INSTRUCTIONS FOR THE TASK
Quote each of the following items back word for word, line by line.

Rows from a dataset:
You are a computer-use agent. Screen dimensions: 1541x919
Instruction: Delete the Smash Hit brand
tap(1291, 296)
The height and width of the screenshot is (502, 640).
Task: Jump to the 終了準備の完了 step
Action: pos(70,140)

RESULT
You are a computer-use agent. Screen dimensions: 1541x919
Instruction: Delete the Smash Hit brand
tap(1291, 296)
The height and width of the screenshot is (502, 640).
Task: Jump to the 終了準備の完了 step
Action: pos(70,140)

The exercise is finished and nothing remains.